My go-to book recommendations would have to be – Wolf by Wolf by Ryan Graudin, Lips Touch: Three Times by Laini Taylor, The Winner’s Curse by Marie Rutkoski, An Ember in the Ashes by Sabaa Tahir, The Magician’s Guild by Trudi Canavan and The Fifth Season by N.K. Jemisin.

Currently, I’m reading and LOVING The Witch’s Heart by Genevieve Gornichec, Ariadne by Jennifer Saint, The Reckless Kind by Carly Heath, and Firekeeper’s Daughter by Angeline Boulley.

What are you working on now? Any exciting ideas you can share?

I’m currently working on two projects. One is a dark academia book that I can’t share too much about right now, and I am also drafting the sequel to Daughter of Sparta, actually! The title gives away the setting: Blood of Troy.
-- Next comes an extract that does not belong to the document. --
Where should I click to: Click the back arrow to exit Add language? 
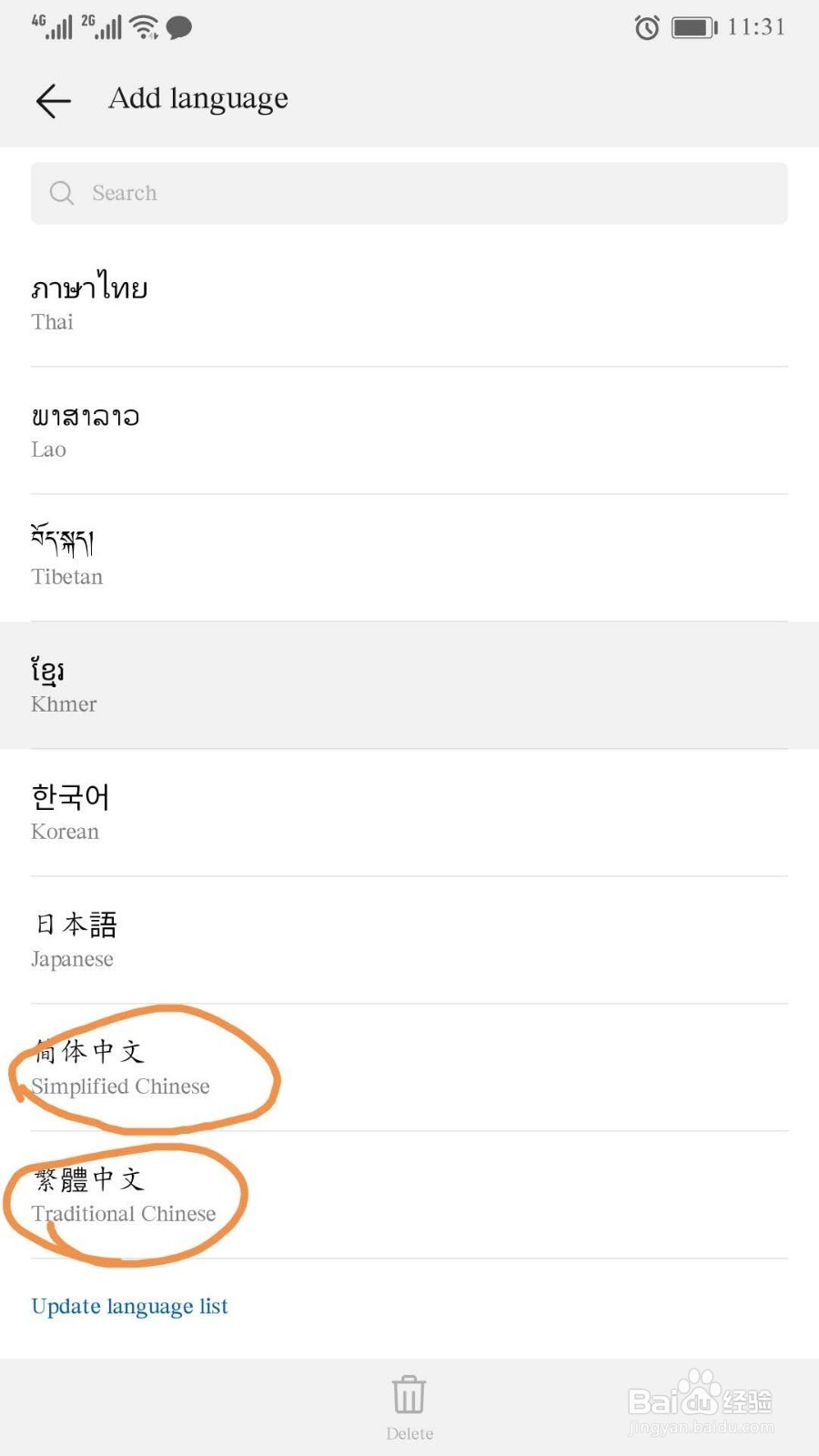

Here’s a wee tease – as the kingdoms of Greece clash and the gods pick sides in the Trojan War, Daphne must use her wits, her training, and her precarious relationship with Apollo to keep her queen safe and uncover the true reason the gods led her to Troy.

I’ve been wanting to write this book since even before I finished the first draft of Daughter of Sparta. I’m so excited to take readers on Daphne’s next adventure.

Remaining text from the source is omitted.